The conversation was interrupted by the appearance of Ben Dudley, who came around the house, and, advancing to the carriage, nodded to Peter, and greeted the colonel respectfully.
"Won't you 'light and come in?" he asked.
The colonel followed him into the house, to a plainly furnishedparlour. There was a wide fireplace, with a fine old pair of brass andirons, and a few pieces of old mahogany furniture, incongruously assorted with half a dozen splint-bottomed chairs. The floor was bare, and on the walls half a dozen of the old Dudleys looked out from as many oil paintings, with the smooth glaze that marked the touch of the travelling artist, in the days before portrait painting was superseded by photography and crayon enlargements.
Ben returned in a few minutes with his uncle. Old Malcolm seemed to have shaken off his aberration, and greeted the colonel with grave politeness.
"I am glad, sir," he said, giving the visitor his hand, "to make your acquaintance. I have been working in the garden—the flower-garden—for the sake of the exercise. We have negroes enough, though they are very trifling nowadays, but the exercise is good for my health. I have trouble, at times, with my rheumatism, and with my—my memory." He passed his hand over his brow as though brushing away an imaginary cobweb.

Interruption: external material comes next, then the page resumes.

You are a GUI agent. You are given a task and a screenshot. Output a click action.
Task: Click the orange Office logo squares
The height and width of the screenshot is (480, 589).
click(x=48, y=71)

"Ben tells me you have a business matter to present to me?"
The colonel, somewhat mystified, after what he had witnessed, by this sudden change of manner, but glad to find the old man seemingly rational, stated the situation in regard to the mill site. Old Malcolm seemed to understand perfectly, and accepted with willingness the colonel's proposition to give him a certain amount of stock in the new company for the release of such rights as he might possess under the old incorporation. The colonel had brought with him a contract, properly drawn, which was executed by old Malcolm, and witnessed by the colonel and Ben.
"I trust, sir," said Mr. Dudley, "that you will not ascribe it to any discourtesy that I have not called to see you. I knew your father and your grandfather. But the cares of my estate absorb me so completely that I never leave home. I shall send my regards to you now and then by my nephew. I expect, in a very short time, when certain matters areadjusted, to be able to give up, to a great extent, my arduous cares, and lead a life of greater leisure, which will enable me to travel and cultivate a wider acquaintance. When that time comes, sir, I shall hope to see more of you."
The old gentleman stood courteously on the steps while Ben accompanied the colonel to the carriage. It had scarcely turned into the lane when the colonel, looking back, saw the old man digging furiously. The condition of the yard was explained; he had been unjust in ascribing it to Ben's neglect.
"I reckon, suh," remarked Peter, "dat w'en he fin' dat million dollahs, Mistah Ben'll marry Miss Grac'ella an' take huh ter New Yo'k."
"Perhaps—and perhaps not," said the colonel. To himself he added, musingly, "Old Malcolm will start on a long journey before he finds the—million dollars. The watched pot never boils. Buried treasure is never found by those who seek it, but always accidentally, if at all."
On the way back they stopped at the Treadwells' for Phil. Phil was not ready to go home. He was intensely interested in a long-eared mechanical mule, constructed by Ben Dudley out of bits of wood and leather and controlled by certain springs made of rubber bands, by manipulating which the mule could be made to kick furiously. Since the colonel had affairs to engage his attention, and Phil seemed perfectly contented, he was allowed to remain, with the understanding that Peter should come for him in the afternoon.